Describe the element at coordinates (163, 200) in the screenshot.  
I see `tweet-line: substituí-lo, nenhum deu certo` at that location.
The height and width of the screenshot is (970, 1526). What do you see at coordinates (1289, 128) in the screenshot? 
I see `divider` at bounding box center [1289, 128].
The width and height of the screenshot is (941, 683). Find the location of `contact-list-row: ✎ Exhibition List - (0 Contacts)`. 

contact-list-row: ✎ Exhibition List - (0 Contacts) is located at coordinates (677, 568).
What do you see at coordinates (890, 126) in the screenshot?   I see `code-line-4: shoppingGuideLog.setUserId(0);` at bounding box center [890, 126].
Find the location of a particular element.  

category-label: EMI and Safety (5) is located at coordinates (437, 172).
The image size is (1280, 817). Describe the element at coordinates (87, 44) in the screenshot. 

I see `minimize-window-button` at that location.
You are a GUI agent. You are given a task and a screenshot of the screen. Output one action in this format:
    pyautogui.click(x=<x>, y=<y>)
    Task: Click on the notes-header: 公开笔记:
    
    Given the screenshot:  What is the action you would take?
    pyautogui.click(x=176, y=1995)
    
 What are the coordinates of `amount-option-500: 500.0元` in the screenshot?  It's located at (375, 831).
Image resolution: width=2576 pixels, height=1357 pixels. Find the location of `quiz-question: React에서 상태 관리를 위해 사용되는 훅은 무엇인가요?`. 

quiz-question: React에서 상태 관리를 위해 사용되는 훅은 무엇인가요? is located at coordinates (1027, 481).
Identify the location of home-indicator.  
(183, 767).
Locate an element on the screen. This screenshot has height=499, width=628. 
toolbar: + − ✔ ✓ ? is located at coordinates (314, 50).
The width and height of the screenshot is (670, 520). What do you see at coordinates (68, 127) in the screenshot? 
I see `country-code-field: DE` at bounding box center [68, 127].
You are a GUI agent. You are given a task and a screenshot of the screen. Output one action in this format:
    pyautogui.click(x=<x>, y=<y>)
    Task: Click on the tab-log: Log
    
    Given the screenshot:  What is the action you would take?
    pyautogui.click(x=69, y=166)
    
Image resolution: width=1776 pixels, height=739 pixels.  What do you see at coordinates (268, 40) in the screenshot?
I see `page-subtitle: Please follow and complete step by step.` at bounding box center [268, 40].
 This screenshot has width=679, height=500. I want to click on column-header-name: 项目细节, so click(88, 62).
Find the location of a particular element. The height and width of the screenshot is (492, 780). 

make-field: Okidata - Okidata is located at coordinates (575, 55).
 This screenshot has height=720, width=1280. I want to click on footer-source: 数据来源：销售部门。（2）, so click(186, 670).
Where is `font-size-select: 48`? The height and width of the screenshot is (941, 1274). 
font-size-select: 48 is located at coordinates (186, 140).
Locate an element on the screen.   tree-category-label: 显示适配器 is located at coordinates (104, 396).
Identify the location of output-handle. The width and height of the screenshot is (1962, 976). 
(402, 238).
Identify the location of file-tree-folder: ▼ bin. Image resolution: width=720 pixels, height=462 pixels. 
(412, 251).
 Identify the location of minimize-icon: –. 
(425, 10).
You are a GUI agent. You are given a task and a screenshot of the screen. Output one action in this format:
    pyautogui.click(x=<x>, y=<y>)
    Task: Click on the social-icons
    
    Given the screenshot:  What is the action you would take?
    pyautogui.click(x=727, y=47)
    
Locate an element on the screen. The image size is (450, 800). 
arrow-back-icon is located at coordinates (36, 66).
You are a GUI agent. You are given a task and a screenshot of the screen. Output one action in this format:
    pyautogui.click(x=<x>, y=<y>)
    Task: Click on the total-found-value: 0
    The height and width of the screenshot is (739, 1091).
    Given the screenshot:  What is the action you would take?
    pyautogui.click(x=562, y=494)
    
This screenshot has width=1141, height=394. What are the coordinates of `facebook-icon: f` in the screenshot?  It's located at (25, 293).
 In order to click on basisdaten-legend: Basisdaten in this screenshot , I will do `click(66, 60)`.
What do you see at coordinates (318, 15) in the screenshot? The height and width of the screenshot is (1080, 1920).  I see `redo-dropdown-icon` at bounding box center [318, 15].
== == ==
● Exercise details
Update the rows above by replacing every "GUI agent" with "screen assistant" and leaving everything else unchanged.

● Response
Describe the element at coordinates (163, 200) in the screenshot.  
I see `tweet-line: substituí-lo, nenhum deu certo` at that location.
The height and width of the screenshot is (970, 1526). What do you see at coordinates (1289, 128) in the screenshot? 
I see `divider` at bounding box center [1289, 128].
The width and height of the screenshot is (941, 683). Find the location of `contact-list-row: ✎ Exhibition List - (0 Contacts)`. 

contact-list-row: ✎ Exhibition List - (0 Contacts) is located at coordinates (677, 568).
What do you see at coordinates (890, 126) in the screenshot?   I see `code-line-4: shoppingGuideLog.setUserId(0);` at bounding box center [890, 126].
Find the location of a particular element.  

category-label: EMI and Safety (5) is located at coordinates (437, 172).
The image size is (1280, 817). Describe the element at coordinates (87, 44) in the screenshot. 

I see `minimize-window-button` at that location.
You are a screen assistant. You are given a task and a screenshot of the screen. Output one action in this format:
    pyautogui.click(x=<x>, y=<y>)
    Task: Click on the notes-header: 公开笔记:
    
    Given the screenshot:  What is the action you would take?
    pyautogui.click(x=176, y=1995)
    
 What are the coordinates of `amount-option-500: 500.0元` in the screenshot?  It's located at (375, 831).
Image resolution: width=2576 pixels, height=1357 pixels. Find the location of `quiz-question: React에서 상태 관리를 위해 사용되는 훅은 무엇인가요?`. 

quiz-question: React에서 상태 관리를 위해 사용되는 훅은 무엇인가요? is located at coordinates (1027, 481).
Identify the location of home-indicator.  
(183, 767).
Locate an element on the screen. This screenshot has height=499, width=628. 
toolbar: + − ✔ ✓ ? is located at coordinates (314, 50).
The width and height of the screenshot is (670, 520). What do you see at coordinates (68, 127) in the screenshot? 
I see `country-code-field: DE` at bounding box center [68, 127].
You are a screen assistant. You are given a task and a screenshot of the screen. Output one action in this format:
    pyautogui.click(x=<x>, y=<y>)
    Task: Click on the tab-log: Log
    
    Given the screenshot:  What is the action you would take?
    pyautogui.click(x=69, y=166)
    
Image resolution: width=1776 pixels, height=739 pixels.  What do you see at coordinates (268, 40) in the screenshot?
I see `page-subtitle: Please follow and complete step by step.` at bounding box center [268, 40].
 This screenshot has width=679, height=500. I want to click on column-header-name: 项目细节, so click(88, 62).
Find the location of a particular element. The height and width of the screenshot is (492, 780). 

make-field: Okidata - Okidata is located at coordinates (575, 55).
 This screenshot has height=720, width=1280. I want to click on footer-source: 数据来源：销售部门。（2）, so click(186, 670).
Where is `font-size-select: 48`? The height and width of the screenshot is (941, 1274). 
font-size-select: 48 is located at coordinates (186, 140).
Locate an element on the screen.   tree-category-label: 显示适配器 is located at coordinates (104, 396).
Identify the location of output-handle. The width and height of the screenshot is (1962, 976). 
(402, 238).
Identify the location of file-tree-folder: ▼ bin. Image resolution: width=720 pixels, height=462 pixels. 
(412, 251).
 Identify the location of minimize-icon: –. 
(425, 10).
You are a screen assistant. You are given a task and a screenshot of the screen. Output one action in this format:
    pyautogui.click(x=<x>, y=<y>)
    Task: Click on the social-icons
    
    Given the screenshot:  What is the action you would take?
    pyautogui.click(x=727, y=47)
    
Locate an element on the screen. The image size is (450, 800). 
arrow-back-icon is located at coordinates (36, 66).
You are a screen assistant. You are given a task and a screenshot of the screen. Output one action in this format:
    pyautogui.click(x=<x>, y=<y>)
    Task: Click on the total-found-value: 0
    The height and width of the screenshot is (739, 1091).
    Given the screenshot:  What is the action you would take?
    pyautogui.click(x=562, y=494)
    
This screenshot has width=1141, height=394. What are the coordinates of `facebook-icon: f` in the screenshot?  It's located at (25, 293).
 In order to click on basisdaten-legend: Basisdaten in this screenshot , I will do `click(66, 60)`.
What do you see at coordinates (318, 15) in the screenshot? The height and width of the screenshot is (1080, 1920).  I see `redo-dropdown-icon` at bounding box center [318, 15].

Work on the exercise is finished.